I stared at him, amazed. "So you let him be your substitute bully to keep order?"

"His methods work."

"You're a bloody tyrant, Rutledge."

"It no longer matters. Fletcher was a weak fool, and Middleton was tied to unsavory characters. I will simply find a better Classics tutor and a groom. I am amazed at you for letting the Romany go. I still believe he killed Middleton, and the woman must have killed Fletcher."

I smiled an angry, almost feral smile. "No, it was not that easy. If I tell you who I suspect, you will stop me, and I will not allow that. But I warn you to lock your door at night."

He glared. "I do not believe you. You can have no evidence, or the magistrate would have arrested him already."

"The magistrate is no more intelligent than you are, nor any safer." I made a bow. "Good day to you."

"Where are you going?"

"Back to my place," I said coldly, and left him.


Rutledge, after that, left me to my own devices. He said not one word about finding me with Belinda. In the polite world, a man found alone with an unmarried young woman could unleash great scandal, often hushed up by a hasty marriage. Rutledge, on the other hand, decided to pretend it never happened, much to my relief.

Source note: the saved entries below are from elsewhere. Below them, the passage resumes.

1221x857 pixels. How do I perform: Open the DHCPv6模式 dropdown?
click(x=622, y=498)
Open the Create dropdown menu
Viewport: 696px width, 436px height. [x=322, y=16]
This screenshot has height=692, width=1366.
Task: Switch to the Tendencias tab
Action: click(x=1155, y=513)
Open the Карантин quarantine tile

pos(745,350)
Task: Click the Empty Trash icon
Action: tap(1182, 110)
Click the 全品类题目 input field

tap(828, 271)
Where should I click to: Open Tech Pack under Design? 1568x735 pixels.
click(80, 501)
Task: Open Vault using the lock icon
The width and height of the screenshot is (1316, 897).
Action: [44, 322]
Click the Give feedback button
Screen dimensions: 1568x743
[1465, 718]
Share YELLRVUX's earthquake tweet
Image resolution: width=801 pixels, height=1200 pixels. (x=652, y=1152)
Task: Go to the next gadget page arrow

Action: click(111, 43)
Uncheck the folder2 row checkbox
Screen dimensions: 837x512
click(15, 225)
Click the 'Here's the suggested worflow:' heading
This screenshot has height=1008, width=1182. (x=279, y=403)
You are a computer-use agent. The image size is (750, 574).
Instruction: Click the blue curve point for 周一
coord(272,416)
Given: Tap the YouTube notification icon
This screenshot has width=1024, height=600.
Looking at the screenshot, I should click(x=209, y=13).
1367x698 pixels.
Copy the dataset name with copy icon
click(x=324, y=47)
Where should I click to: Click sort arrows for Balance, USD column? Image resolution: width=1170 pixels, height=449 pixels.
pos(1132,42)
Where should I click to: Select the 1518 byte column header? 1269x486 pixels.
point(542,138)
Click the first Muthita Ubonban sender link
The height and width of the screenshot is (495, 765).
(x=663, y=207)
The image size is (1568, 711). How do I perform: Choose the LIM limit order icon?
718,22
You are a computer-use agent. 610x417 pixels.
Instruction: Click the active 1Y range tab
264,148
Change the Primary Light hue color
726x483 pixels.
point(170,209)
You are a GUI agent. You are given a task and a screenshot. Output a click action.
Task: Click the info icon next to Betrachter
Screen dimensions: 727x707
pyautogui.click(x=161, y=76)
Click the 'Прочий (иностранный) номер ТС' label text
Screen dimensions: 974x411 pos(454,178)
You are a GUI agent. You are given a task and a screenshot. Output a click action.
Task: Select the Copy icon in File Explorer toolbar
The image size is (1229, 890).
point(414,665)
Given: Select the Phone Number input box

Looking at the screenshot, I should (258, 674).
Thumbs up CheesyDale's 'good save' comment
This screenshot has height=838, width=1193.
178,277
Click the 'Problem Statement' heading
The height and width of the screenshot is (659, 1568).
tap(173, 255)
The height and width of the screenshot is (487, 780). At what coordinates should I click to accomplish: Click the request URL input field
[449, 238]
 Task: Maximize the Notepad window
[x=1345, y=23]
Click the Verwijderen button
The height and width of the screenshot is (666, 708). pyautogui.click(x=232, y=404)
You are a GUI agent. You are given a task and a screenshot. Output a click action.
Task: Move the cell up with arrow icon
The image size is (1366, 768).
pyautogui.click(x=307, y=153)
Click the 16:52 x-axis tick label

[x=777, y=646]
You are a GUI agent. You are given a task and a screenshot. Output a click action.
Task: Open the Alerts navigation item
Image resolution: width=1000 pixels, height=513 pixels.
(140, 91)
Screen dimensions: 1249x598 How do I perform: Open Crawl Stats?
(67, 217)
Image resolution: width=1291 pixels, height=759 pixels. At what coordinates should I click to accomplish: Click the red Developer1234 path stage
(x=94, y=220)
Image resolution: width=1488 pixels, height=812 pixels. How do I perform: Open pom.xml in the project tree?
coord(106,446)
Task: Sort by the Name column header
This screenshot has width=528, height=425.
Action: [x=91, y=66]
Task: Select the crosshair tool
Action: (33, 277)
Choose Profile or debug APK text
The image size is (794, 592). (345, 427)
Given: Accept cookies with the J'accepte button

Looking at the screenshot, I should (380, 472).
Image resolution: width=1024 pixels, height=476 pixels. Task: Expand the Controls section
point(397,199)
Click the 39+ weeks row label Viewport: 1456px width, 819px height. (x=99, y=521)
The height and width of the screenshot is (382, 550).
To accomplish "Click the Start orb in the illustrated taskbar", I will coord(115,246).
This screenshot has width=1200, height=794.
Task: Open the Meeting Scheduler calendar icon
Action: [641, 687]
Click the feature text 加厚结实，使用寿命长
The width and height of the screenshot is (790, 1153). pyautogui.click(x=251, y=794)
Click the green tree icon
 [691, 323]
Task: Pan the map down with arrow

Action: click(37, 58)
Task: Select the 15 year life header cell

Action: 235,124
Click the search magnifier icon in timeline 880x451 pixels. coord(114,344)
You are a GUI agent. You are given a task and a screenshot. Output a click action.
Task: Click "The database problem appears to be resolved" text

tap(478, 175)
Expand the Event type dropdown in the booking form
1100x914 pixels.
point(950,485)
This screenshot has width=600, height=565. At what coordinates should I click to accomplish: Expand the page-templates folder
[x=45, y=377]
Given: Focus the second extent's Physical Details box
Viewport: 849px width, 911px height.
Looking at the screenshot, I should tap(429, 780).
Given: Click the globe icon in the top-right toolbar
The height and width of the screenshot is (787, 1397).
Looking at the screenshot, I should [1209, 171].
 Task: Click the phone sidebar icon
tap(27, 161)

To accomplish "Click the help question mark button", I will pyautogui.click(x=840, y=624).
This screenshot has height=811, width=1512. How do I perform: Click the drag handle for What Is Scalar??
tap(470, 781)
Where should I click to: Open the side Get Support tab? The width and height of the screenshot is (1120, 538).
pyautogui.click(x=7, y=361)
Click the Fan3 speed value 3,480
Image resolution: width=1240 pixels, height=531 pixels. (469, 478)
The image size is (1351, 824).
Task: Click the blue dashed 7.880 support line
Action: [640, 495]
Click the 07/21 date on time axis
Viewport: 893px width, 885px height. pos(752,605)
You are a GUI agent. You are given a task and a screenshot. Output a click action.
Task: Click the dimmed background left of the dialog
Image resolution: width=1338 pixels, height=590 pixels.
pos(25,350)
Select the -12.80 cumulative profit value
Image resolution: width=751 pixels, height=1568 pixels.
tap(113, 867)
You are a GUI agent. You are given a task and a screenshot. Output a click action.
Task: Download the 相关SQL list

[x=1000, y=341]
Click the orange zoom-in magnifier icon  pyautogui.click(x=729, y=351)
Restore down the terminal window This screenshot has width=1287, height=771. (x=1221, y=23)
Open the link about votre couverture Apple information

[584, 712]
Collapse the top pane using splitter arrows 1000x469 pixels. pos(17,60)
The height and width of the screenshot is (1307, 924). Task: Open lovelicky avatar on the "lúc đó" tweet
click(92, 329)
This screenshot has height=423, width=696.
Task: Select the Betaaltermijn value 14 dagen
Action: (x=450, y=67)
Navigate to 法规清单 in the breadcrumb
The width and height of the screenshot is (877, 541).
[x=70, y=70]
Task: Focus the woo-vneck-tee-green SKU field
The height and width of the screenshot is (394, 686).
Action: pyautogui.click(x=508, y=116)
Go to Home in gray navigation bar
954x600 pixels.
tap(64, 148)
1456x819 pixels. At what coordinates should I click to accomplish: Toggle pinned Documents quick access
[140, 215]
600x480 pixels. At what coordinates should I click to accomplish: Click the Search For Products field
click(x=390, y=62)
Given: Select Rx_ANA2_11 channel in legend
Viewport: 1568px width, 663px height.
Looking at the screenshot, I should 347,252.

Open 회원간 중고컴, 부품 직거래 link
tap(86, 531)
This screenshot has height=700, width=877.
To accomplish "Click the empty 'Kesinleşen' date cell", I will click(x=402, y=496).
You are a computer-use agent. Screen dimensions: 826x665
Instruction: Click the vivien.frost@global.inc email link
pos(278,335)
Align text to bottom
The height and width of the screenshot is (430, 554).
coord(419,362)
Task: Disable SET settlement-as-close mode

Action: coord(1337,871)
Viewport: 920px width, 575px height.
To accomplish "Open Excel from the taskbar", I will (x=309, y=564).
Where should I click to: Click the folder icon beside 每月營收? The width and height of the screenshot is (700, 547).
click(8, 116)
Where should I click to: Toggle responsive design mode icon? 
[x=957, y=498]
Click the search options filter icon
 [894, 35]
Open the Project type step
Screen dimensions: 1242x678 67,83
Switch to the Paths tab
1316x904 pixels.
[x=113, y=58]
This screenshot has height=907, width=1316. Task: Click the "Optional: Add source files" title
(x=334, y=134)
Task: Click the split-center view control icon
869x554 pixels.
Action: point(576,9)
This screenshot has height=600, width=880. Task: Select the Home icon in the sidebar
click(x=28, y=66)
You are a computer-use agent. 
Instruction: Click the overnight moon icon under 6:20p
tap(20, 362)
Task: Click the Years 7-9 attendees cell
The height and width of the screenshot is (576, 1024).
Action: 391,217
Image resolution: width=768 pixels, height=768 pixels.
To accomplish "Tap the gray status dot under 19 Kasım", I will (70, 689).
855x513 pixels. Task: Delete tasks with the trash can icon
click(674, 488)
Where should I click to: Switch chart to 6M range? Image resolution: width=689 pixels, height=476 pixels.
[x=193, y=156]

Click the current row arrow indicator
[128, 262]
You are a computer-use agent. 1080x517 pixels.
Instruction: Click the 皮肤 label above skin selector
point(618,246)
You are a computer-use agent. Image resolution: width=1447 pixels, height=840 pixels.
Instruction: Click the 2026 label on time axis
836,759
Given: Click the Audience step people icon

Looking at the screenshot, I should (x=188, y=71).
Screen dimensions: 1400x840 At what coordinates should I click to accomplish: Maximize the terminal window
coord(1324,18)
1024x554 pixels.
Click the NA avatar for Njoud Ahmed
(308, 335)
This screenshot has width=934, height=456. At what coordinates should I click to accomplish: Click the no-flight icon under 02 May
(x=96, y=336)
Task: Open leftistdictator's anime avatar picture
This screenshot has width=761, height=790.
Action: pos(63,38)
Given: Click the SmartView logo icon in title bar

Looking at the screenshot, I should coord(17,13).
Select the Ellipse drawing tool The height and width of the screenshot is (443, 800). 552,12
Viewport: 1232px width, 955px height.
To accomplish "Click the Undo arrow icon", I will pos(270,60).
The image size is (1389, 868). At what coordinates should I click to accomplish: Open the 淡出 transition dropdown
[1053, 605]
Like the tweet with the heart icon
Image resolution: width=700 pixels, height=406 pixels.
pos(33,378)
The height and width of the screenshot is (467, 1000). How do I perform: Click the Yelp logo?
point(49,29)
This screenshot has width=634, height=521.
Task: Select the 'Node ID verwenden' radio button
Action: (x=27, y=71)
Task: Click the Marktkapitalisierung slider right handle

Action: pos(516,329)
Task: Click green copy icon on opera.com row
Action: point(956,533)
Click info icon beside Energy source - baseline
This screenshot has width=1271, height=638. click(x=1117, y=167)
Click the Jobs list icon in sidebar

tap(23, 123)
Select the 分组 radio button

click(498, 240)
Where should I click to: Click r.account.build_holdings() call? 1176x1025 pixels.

Rutledge would have been apoplectic with fury if he'd seen me meet Belinda the next afternoon on the path to the stables and lead her to the canal and Sebastian.

I had arranged the meeting for the dinner hour, because I knew that Rutledge would be in the hall scowling at his students. Belinda, on the other hand, always took her meals in their private rooms, so her absence would likely not be noted. She had wanted to go in the dead of night, but I had talked her out of so foolish a course.

I had chosen a place halfway between Lower Sudbury Lock and the next bridge. Sebastian stepped out from behind a tree as we approached, and Belinda, like a heroine in a novel, ran to him.

I, the chaperone, stood back out of earshot and let them have their little romance.

Sebastian took Belinda's hands in his and began to talk. I saw Belinda falter, saw her shake her head. To all appearances, he was keeping his word and telling her they could not be together.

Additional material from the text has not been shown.